Frock horror
Today I became trapped in a dress and had to be cut out. With scissors.
I was wandering through Target (that’s pronounced Tarjaaay, dahling) when I saw this dinky summer frock. It was blue and white floral with no sleeves, a knee-length A-line skirt and a tricky little tie belt. In short, it was just as cute as a button. "Hmm," I thought craftily. "That doesn’t look like a cheap frock." So off I flitted to the fitting room.
There was no problem getting the dress on. The zip went up nicely. Once on, however, it did look rather like a cheap frock because it gaped unattractively around the neckline. "Nothing ventured, nothing gained," I thought, trying to undo the zip. It jammed halfway. "Spiteful cheap frock!" I thought, yanking at the zip for a good minute before admitting that help was needed.
Mum was waiting outside, so I said, “Psst! Mum! I’m stuck!” She dragged at the zip for a while, but still no cigar. I tried to yank the dress over my head, but that wasn’t working either (boobs can be such a problem). Admitting defeat, I went to the fitting room lady and told her I had a zip problem. She came over and helpfully did it up for me.

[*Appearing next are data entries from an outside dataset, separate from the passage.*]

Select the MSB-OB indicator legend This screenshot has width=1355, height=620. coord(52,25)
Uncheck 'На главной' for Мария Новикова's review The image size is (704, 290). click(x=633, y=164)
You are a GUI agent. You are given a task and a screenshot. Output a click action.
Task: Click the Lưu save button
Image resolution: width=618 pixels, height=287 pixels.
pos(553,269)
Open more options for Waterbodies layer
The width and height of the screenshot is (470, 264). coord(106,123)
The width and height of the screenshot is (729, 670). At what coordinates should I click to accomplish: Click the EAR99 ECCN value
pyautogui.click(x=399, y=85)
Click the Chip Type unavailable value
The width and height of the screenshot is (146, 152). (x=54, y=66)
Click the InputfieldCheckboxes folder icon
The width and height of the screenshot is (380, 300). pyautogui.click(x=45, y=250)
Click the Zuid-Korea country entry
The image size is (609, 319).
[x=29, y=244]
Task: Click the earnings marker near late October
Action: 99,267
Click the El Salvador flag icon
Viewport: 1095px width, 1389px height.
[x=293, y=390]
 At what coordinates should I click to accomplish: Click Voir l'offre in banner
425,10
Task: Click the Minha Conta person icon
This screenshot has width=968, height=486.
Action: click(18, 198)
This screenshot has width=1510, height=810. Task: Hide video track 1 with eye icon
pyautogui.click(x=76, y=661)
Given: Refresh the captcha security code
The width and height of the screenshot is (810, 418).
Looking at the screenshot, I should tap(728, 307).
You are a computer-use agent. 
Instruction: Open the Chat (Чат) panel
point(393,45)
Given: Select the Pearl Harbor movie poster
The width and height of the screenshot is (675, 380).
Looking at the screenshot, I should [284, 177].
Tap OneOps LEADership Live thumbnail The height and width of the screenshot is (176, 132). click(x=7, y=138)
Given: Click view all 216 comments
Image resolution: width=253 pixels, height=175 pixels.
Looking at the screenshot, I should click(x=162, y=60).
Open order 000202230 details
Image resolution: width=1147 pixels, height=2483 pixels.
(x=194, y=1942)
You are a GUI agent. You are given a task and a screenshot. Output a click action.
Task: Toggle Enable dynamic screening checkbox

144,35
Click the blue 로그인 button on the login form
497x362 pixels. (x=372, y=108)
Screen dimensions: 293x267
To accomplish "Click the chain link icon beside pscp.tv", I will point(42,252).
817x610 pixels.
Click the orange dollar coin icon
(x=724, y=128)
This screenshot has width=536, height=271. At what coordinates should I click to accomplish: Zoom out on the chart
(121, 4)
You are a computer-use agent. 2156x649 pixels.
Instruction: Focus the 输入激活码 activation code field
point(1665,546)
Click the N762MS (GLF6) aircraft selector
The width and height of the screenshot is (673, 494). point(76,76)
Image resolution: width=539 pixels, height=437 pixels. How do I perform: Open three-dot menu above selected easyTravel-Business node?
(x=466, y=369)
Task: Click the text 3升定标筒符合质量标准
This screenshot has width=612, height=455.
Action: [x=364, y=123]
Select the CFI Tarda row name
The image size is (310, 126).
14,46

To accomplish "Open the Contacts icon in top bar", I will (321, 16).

“Nooo,” I whined. “It won’t go down. I’m trapped!” “In a Target frock!” I added in a silent wail. Not quite believing that anyone could be dumb enough to get stuck in a dress, she also dragged at the zip for a while. Ba-bow. She fetched another lassy who took her turn struggling with it. Meanwhile, I was wishing I’d shaved my underarms and was feeling like that jar of olives that everyone passes around at a party but no-one can open.
The two women went off to consult the manager about what to do with a customer stuck in a frock and one returned with a pair of scissors to “unpick” the zip. Predictably, this didn’t work, since scissors tend to be more suited to cutting. There was yet more consultation. Finally the first woman returned and said, “We’re just going to have to cut you out.” So she did.
Now let’s never speak of this regrettable incident again.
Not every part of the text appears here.